We recall that Python 3 is an interpreted language, dynamically typed and garbage-collected. In particular, it is worth clarifying the difference between an object and a variable (or name):
- Is created by the Python interpreter when
object.__new__()
is invoked (e.g. as a result of an expression). - Can be either mutable or immutable, but its type never changes.
- Resides in memory and has a reference count.
- Is accessed through one or more Python variables.
- Is destroyed by the garbage collector when its reference count drops to zero.
-
Is a reference to a Python object in memory (which is the variable's value).
-
Is created with an assignment operation
x = expr
, wherex
is the new variable andexpr
is any expression:x
will reference the value ofexpr
, therefore increasing the object's reference count- If the variable
x
already existed, the interpreter reduces the reference count of its old value
-
Can be destroyed with the command
del x
, which reduces its value's reference count -
Since a variable can be reassigned to any object, its type could change at run-time; hence we say that Python is dynamically typed.
A language is statically typed if the type of a variable is known at compile-time instead of run-time. Common examples of statically typed languages include Java, C, C++, FORTRAN, Pascal and Scala. These languages provide a set of built-in types, and provide the means for creating additional user-defined types. It is the programmer's responsibility to explicitly declare the type of every variable used in the code.
- https://docs.python.org/3/tutorial/classes.html#a-word-about-names-and-objects
- https://docs.python.org/3/reference/datamodel.html#objects-values-and-types
- https://en.wikipedia.org/wiki/Type_system
- https://android.jlelse.eu/magic-lies-here-statically-typed-vs-dynamically-typed-languages-d151c7f95e2b
In order to translate Python 3 code (dynamically typed) to efficient Fortran/C code (statically typed), Pyccel makes a certain number of assumptions, needs additional information from the user, and imposes a few restrictions on the code. The fundamental rule that guides Pyccel's design is that the Python 3 code and the generated Fortran/C code should behave in the same way. Up to round-off errors, this means that a function must return the same output value if the input arguments are the same.

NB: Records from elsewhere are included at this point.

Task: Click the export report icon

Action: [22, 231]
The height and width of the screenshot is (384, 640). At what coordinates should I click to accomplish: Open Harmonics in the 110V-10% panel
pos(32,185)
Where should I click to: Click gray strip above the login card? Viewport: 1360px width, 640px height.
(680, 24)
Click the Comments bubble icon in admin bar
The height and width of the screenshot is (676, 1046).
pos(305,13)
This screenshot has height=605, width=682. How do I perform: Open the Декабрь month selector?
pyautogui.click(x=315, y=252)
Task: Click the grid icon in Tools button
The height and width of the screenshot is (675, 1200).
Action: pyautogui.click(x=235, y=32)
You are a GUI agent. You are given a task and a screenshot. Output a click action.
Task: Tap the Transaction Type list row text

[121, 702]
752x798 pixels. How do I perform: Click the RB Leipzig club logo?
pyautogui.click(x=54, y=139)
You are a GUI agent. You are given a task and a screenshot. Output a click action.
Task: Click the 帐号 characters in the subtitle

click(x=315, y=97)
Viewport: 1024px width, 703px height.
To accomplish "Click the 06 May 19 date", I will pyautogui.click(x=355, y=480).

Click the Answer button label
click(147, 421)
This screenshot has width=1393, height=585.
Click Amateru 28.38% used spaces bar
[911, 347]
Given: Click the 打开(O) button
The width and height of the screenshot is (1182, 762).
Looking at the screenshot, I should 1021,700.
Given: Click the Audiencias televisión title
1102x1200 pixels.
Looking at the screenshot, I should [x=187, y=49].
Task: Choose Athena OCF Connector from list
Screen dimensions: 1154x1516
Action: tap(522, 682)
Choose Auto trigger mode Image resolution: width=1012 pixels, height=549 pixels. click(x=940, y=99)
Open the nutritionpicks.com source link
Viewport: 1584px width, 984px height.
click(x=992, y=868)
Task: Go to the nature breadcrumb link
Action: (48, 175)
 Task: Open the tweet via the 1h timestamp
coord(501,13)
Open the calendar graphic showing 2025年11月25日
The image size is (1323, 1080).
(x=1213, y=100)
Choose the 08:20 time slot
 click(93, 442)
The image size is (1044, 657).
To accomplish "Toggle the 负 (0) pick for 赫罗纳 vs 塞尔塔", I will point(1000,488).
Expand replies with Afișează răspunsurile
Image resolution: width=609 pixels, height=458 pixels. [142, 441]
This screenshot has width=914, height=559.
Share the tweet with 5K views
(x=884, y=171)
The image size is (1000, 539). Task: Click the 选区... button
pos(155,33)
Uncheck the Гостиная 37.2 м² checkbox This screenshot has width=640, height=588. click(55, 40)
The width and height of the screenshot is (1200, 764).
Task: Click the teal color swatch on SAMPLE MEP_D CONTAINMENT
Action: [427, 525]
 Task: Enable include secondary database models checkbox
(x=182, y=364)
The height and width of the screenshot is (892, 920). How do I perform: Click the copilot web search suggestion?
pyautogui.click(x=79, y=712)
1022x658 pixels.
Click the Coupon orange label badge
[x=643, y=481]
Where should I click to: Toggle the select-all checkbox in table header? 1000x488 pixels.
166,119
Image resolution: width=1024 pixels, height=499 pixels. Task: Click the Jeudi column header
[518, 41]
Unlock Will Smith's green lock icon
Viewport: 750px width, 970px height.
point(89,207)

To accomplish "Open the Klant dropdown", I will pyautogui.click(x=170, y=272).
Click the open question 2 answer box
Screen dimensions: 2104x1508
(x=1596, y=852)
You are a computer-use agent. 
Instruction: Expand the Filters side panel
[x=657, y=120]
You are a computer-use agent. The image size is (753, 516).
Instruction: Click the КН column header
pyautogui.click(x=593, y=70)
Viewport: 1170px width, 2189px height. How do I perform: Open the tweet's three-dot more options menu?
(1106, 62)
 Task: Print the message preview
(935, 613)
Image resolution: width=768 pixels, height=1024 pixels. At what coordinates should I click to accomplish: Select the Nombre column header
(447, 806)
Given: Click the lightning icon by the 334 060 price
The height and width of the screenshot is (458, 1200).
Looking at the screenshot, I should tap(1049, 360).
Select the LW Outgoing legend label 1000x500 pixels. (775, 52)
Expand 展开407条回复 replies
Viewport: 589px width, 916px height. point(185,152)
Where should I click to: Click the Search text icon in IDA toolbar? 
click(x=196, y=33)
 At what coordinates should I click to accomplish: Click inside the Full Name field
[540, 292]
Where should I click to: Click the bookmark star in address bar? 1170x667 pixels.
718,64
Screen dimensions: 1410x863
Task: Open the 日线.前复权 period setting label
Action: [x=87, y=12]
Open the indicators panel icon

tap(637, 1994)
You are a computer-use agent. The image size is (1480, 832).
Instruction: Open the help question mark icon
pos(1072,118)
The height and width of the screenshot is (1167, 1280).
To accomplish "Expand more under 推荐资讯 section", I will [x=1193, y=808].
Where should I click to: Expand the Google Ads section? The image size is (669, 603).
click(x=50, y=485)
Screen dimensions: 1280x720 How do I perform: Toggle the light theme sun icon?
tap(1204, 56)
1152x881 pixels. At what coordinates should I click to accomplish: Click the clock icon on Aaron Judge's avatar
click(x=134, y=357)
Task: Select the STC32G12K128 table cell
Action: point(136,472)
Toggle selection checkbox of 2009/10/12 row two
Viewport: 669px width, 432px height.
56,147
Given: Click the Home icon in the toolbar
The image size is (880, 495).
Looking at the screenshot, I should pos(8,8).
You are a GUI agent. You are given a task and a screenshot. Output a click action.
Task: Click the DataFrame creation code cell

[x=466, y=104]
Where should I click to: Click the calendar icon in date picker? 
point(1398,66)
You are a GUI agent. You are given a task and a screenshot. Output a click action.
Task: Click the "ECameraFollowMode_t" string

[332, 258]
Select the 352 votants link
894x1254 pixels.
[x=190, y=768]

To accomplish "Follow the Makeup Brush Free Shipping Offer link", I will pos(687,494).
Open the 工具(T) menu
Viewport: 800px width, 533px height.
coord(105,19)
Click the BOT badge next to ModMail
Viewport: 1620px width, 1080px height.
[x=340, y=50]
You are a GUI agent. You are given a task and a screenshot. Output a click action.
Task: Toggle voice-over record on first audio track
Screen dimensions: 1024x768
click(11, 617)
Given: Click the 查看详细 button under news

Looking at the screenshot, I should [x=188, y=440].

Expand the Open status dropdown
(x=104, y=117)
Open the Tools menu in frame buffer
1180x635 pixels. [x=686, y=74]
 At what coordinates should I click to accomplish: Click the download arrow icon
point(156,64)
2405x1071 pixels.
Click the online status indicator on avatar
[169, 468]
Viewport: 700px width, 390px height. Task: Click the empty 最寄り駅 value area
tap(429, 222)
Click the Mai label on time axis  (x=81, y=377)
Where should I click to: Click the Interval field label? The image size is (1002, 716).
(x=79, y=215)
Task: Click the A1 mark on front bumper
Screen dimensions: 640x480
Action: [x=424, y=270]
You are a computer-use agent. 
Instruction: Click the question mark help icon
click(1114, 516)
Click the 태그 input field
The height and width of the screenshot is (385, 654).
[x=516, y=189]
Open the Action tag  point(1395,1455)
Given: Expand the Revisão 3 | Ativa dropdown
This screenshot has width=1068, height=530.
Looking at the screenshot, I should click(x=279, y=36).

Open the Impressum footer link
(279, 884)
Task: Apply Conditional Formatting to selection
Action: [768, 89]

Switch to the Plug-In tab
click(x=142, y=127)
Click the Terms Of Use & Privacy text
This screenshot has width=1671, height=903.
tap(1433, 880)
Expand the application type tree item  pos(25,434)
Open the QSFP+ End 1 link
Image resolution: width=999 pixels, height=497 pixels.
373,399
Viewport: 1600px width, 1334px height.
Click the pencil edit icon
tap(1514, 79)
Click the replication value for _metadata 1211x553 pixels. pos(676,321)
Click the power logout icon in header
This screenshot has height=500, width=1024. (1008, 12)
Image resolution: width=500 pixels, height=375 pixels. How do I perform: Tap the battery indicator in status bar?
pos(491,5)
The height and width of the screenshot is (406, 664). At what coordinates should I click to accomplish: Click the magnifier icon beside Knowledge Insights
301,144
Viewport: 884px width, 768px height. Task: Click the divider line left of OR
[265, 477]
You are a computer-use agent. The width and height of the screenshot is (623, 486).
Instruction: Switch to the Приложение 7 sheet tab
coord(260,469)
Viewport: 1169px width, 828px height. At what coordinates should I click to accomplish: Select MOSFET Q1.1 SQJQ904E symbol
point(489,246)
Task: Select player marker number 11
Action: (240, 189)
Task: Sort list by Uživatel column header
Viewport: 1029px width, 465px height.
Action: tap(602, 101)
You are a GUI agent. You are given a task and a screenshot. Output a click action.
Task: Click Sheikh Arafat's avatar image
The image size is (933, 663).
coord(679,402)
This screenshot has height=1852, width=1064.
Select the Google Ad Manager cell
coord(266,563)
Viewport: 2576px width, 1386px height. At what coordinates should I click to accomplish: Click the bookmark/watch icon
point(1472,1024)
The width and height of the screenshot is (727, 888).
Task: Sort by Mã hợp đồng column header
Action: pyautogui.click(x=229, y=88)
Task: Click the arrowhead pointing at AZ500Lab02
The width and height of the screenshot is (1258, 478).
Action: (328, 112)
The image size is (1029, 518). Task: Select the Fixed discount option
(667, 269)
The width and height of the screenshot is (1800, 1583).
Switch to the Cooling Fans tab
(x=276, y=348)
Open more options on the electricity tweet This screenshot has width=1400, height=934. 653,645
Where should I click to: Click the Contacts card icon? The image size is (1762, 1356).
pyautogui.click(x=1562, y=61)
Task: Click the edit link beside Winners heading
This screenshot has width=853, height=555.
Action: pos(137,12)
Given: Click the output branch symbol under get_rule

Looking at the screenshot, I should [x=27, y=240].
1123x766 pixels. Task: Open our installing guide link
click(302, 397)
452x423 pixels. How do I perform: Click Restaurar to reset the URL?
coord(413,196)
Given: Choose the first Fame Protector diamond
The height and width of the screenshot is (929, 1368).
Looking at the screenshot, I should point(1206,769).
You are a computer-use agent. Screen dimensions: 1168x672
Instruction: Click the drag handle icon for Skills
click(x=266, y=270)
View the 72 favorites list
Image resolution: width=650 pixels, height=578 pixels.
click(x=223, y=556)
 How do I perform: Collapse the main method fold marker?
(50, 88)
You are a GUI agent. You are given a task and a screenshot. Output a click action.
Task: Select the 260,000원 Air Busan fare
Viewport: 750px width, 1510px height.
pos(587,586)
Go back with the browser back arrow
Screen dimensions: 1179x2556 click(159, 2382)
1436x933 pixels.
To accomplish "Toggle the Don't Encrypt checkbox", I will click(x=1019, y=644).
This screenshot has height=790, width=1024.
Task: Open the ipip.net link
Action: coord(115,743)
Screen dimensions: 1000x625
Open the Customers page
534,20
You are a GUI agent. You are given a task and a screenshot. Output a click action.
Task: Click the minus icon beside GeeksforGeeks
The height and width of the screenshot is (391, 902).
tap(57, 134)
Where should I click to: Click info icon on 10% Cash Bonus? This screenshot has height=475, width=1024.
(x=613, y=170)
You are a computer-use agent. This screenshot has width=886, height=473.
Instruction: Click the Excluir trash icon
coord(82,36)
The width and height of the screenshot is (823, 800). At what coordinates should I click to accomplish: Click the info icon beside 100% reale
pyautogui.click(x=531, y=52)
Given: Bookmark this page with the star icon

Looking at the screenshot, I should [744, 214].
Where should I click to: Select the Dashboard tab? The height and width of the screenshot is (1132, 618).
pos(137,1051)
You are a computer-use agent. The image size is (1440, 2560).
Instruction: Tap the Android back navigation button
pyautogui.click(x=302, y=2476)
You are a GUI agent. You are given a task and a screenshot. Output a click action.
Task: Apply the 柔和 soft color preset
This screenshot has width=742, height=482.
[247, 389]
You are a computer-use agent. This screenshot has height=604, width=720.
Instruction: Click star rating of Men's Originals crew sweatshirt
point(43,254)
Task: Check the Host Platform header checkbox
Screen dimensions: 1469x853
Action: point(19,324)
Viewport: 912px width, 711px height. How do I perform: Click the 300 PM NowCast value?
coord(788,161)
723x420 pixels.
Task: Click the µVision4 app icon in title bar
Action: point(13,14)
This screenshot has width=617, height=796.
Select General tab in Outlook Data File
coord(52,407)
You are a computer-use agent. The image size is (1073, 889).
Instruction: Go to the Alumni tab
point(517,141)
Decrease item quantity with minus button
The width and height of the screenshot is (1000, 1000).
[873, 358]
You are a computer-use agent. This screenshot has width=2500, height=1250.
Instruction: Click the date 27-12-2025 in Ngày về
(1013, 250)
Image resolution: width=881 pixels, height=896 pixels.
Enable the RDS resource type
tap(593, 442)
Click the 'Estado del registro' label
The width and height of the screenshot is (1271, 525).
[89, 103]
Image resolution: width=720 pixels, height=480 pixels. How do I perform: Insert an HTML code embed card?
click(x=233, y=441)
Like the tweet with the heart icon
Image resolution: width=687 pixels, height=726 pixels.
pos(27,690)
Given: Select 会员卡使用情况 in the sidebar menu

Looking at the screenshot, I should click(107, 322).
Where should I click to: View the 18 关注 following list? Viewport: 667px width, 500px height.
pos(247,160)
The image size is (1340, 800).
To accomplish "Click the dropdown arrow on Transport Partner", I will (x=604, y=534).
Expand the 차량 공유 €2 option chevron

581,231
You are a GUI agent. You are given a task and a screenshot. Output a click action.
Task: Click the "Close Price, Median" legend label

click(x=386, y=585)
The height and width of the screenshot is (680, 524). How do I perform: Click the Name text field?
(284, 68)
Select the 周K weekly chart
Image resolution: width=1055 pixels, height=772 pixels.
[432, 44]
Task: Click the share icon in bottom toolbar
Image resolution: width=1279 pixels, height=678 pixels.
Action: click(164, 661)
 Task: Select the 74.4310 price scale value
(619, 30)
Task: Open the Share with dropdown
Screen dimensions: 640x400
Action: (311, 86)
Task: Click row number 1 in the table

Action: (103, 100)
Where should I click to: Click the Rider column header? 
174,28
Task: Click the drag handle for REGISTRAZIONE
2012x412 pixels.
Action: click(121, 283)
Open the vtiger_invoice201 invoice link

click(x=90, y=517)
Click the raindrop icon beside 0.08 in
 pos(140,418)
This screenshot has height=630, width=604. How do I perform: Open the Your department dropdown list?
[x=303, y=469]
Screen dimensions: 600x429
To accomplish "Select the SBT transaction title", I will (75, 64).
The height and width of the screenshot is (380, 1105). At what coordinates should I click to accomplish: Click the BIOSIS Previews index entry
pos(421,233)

Moreover, Pyccel raises some warnings/errors for the conflicts that can occur in some corner cases.
Pyccel uses type inference to calculate the type of all variables through a static analysis of the Python code. It understands all Python literals, and computes the type of an expression that contains previously processed variables. For example:
x = 3 # int
y = x * 0.5 # float
z = y + 1j # complex
Because the type of a variable must be unique within a given scope, Pyccel cannot support some of the flexibility that Python provides. The following basic restrictions apply:
- The type of a variable cannot be changed
- The type of a variable cannot depend on an if condition
For example:
if condition:
y = 1 # int
z = 1.0 # float
else:
y = 2 # int : OK
z = 3j # complex : Pyccel raises an error!
When parsing a function, Pyccel needs to know the type of the input arguments in order to perform type inference, and ultimately compute the type of the output result. (In the case of recursive functions, the return type should also be declared.) Pyccel can then perform type inference on other Python code that uses that function, because the type of its result will already be known.
The programmer has various ways to provide the argument type information to Pyccel. We recommend using Python-style annotations, which have the syntax:
def fun(arg1: 'type1', arg2: 'type2', ..., argN: 'typeN') -> 'return_type':
or to declare Numpy arrays
def fun(arg1: 'type1[:]', arg2: 'type2[:,:]', ..., argN: 'typeN[dimensions]') -> 'return_type':
The number of dimensions of an array is equal to the number of comma-separated colons in the square brackets.
So arr[:]
means that the array arr
has 1 dimension, arr[:,:]
means that it has 2 dimensions and so on.
In general string type hints must be used to provide Pyccel with information about the number of dimensions.
For scalar variables and arrays Pyccel supports the following data types:
- built-in datatypes:
bool
,int
,float
,complex
- Numpy integer types:
int8
,int16
,int32
,int64
- Numpy real types:
float32
,float64
,double
- Numpy complex types:
complex64
,complex128
Pyccel's official releases can be downloaded from PyPI (the Python Package Index) using pip
.
To get the latest (trunk) version of Pyccel, one can clone the git
repository from GitHub and checkout the master
branch.
Detailed installation instructions are found in the README file.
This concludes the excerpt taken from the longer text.